J.B.’s grandfather graduated from this Wicker Park elementary school at 2009 W. Schiller St. in 1913. He established a trust fund for the school, and it was renamed for him after his death in 1986.
Founded in 2003 by Illinois National Guard Col. Jennifer Pritzker, a cousin of J.B.’s, the institution is located across the street from the Art Institute of Chicago and displays military artifacts. The library holds 65,000 books on military topics, for the purpose of “[increasing] the public’s understanding of military history, military affairs and national security by providing a forum for the study and exploration of our military — past, present, and future — with a specific focus on their stories, sacrifices, and values.”

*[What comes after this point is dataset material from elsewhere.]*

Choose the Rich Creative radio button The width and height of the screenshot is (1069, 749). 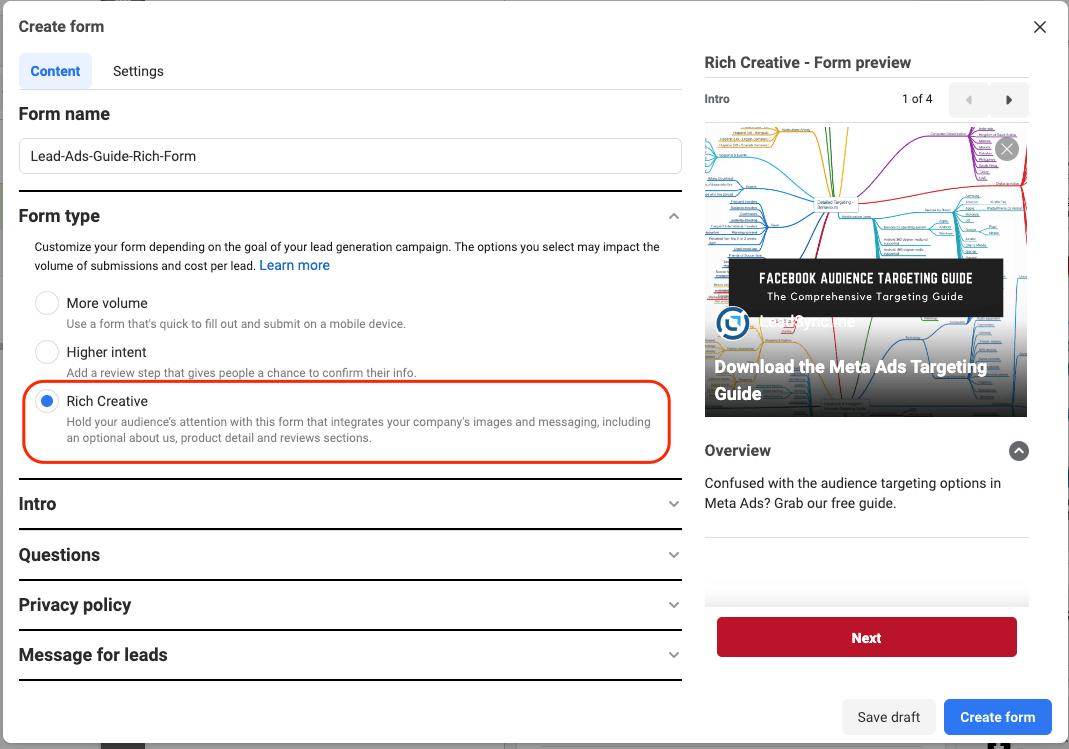[47, 401]
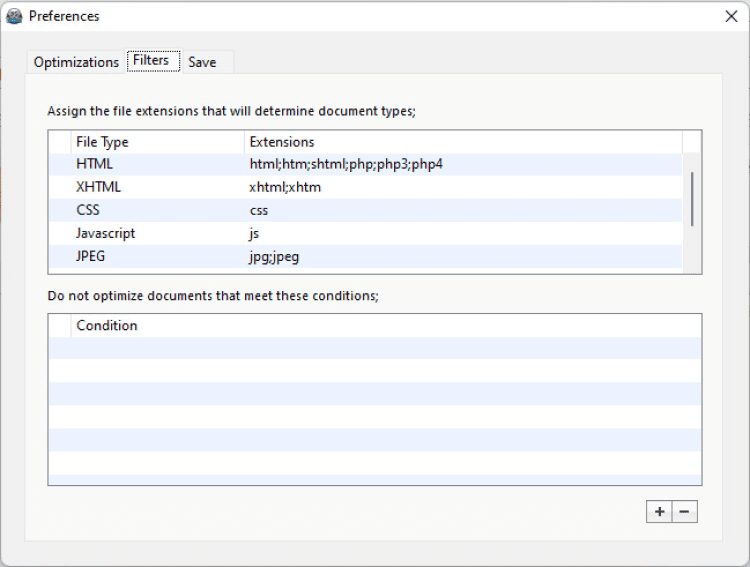Click the Extensions column header
750x567 pixels.
[x=282, y=142]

Established in 1979 by Jay and Marian “Cindy” Pritzker, uncle and aunt to the governor, as a sort of Nobel Prize for architects, the prize consists of a bronze medallion and $100,000. The first winner was Philip Johnson, followed by — among others — Frank Gehry, I.M. Pei, and Rem Koolhaas.
In her day, Cindy Pritzker chaired every charitable fundraising drive in this town. In 1986, she co-founded the Chicago Public Library Foundation, which has raised more than $20 million. When the Harold Washington Library was built soon after, its basement auditorium bore her name. The auditorium hosts the annual Cindy Pritzker Lecture on Urban Life and Issues. Pritzker Park, a pocket park/art installation across the street from the library, is also named for Cindy.
The restaurant on the top floor of the Chicago Athletic Association hotel is named for Cindy Pritzker. A private dining room there is decorated with an Andy Warhol portrait of the silver-haired matron. (Warhol charged his wealthy clients $25,000 for a commission.)
This endowed chair is currently held by artist Tao Wang.
The Pritzker name does not just appear in Chicago. They’ve spread it far and wide across this land. In California, the family funded the UCLA Pritzker Center for Strengthening Children and Families and the Pritzker Family Endowed Chair in the School of Education and Information Studies at UCLA. In Massachusetts, Harvard graduate Penny Pritzker gave her alma mater $100 million for a new economics building — without the promise of naming rights! Also in Massachusetts is the Milton Academy Pritzker Science Center, at J.B.’s prep school. At the University of Michigan is the Pritzker Neuropsychiatric Disorders Research Consortium. At the New College of Florida is the Rhoda and Jack Pritzker Marine Biology Research Center.
Pritzker, Pritzker, Pritzker, Pritzker. Say it dozens of times, and you still won’t say it as many times as it appears on public institutions in this country.